# [What is asked]
Copy each line of these records word for word, leaving out the pictures.

# [Material shown]
[start]

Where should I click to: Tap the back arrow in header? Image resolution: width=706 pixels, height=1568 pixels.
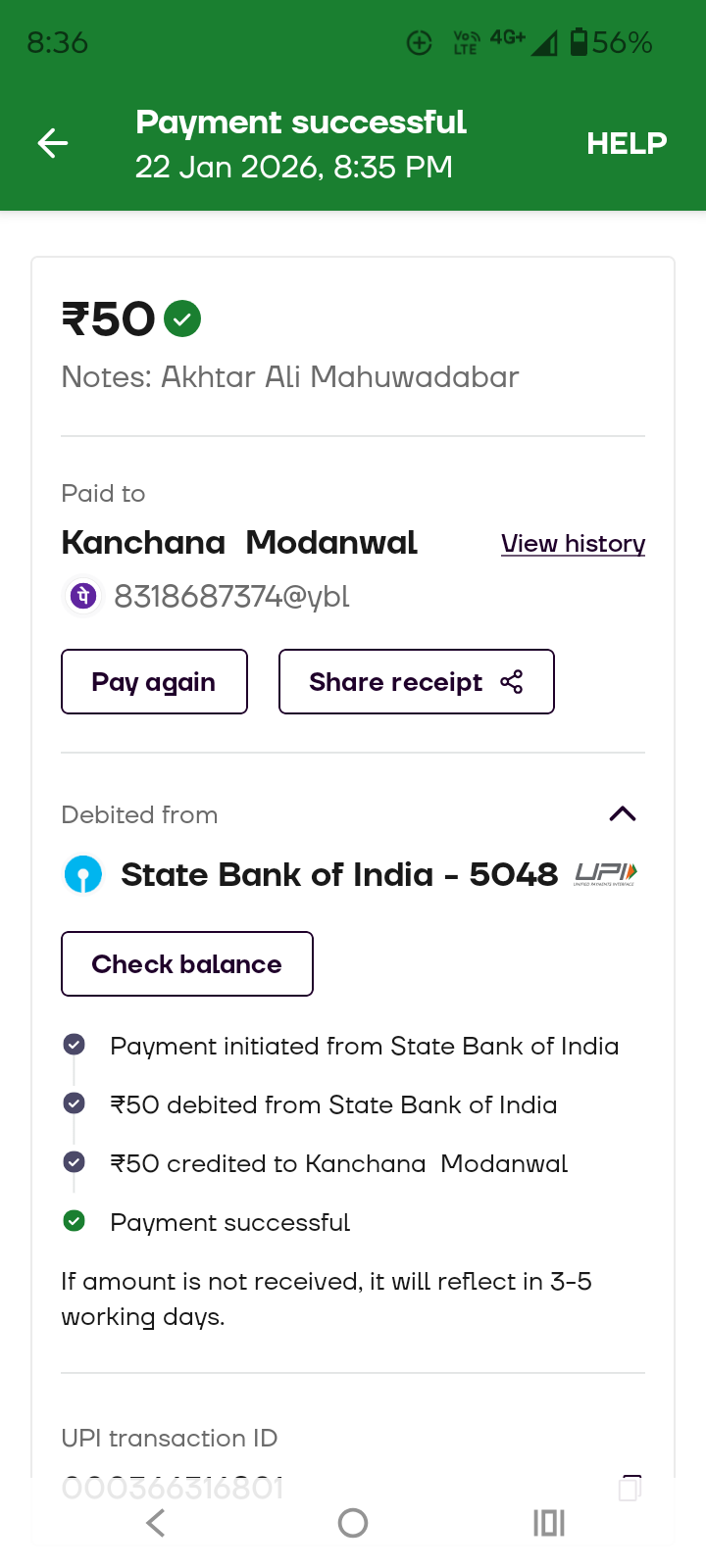click(x=53, y=144)
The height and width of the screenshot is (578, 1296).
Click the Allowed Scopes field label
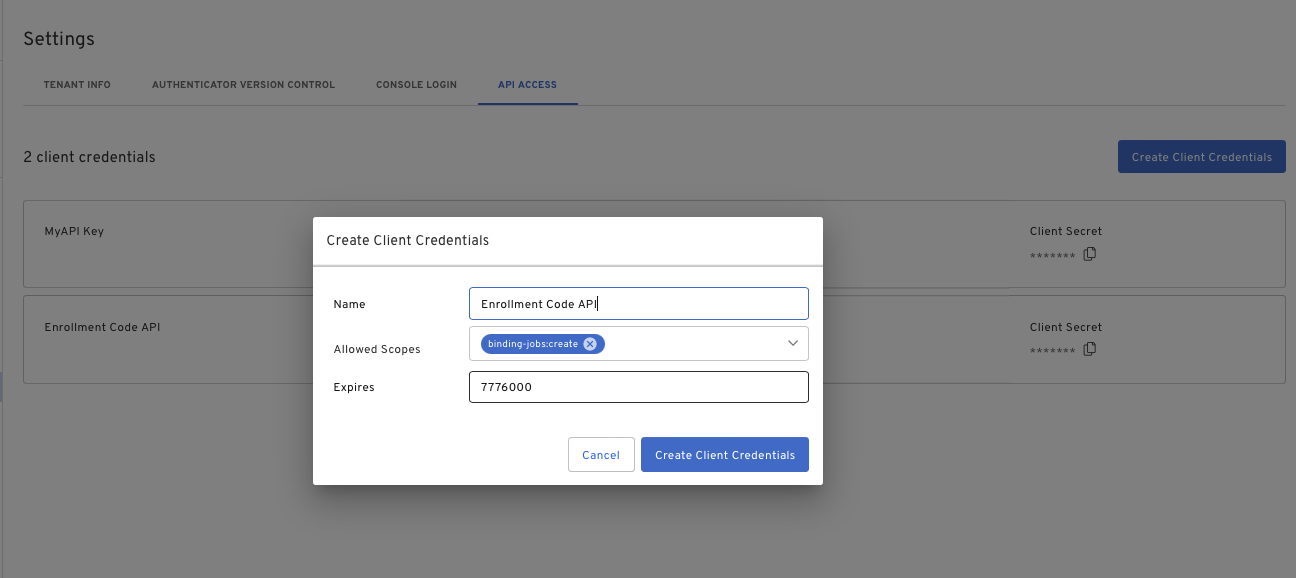coord(377,349)
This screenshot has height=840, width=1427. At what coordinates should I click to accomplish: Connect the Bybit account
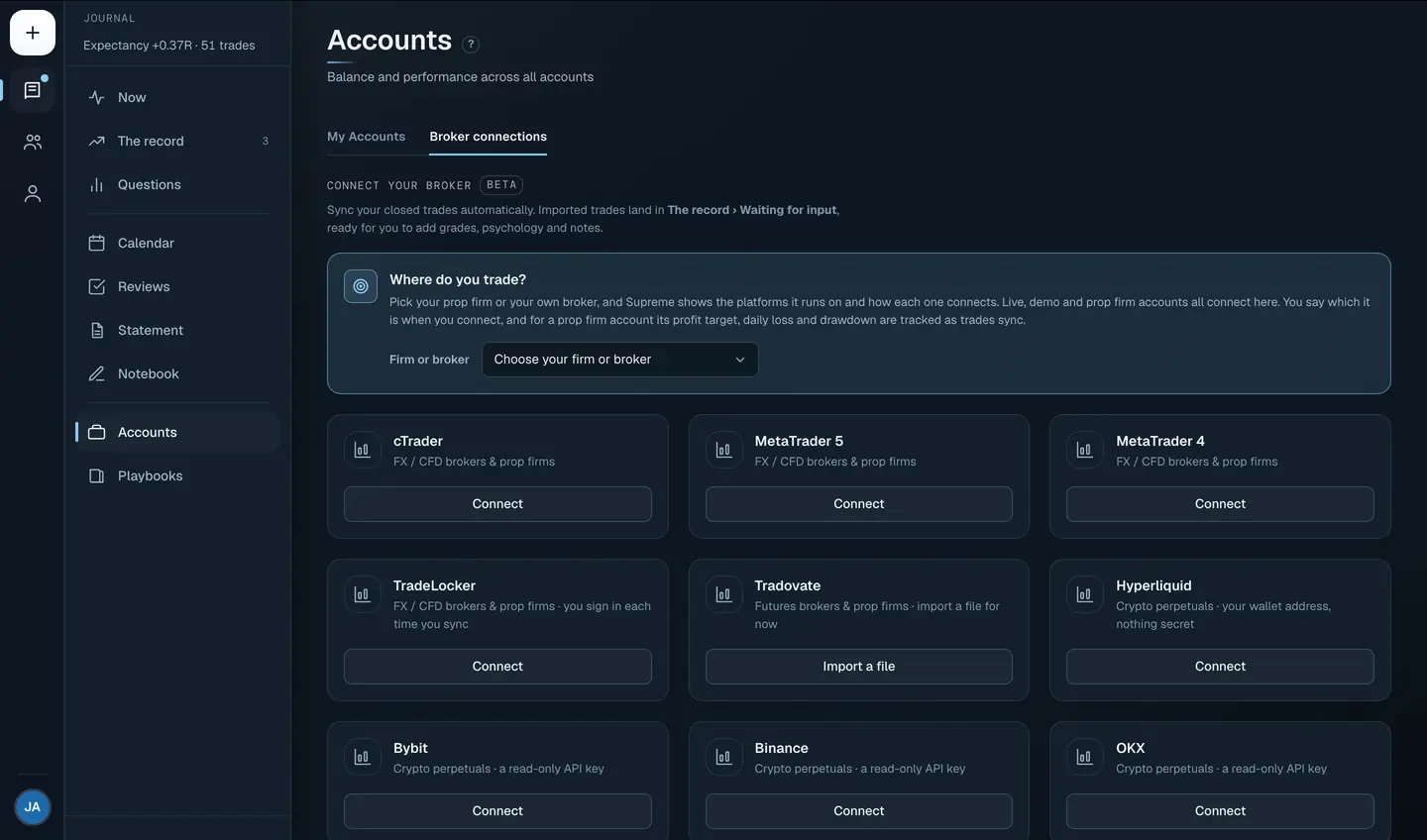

[end]

# [Solution for this task]
Where should I click to: Tap the back arrow in header? Image resolution: width=706 pixels, height=1568 pixels.
click(x=53, y=144)
The height and width of the screenshot is (578, 1296).
Click the Allowed Scopes field label
coord(377,349)
This screenshot has height=840, width=1427. At what coordinates should I click to accomplish: Connect the Bybit account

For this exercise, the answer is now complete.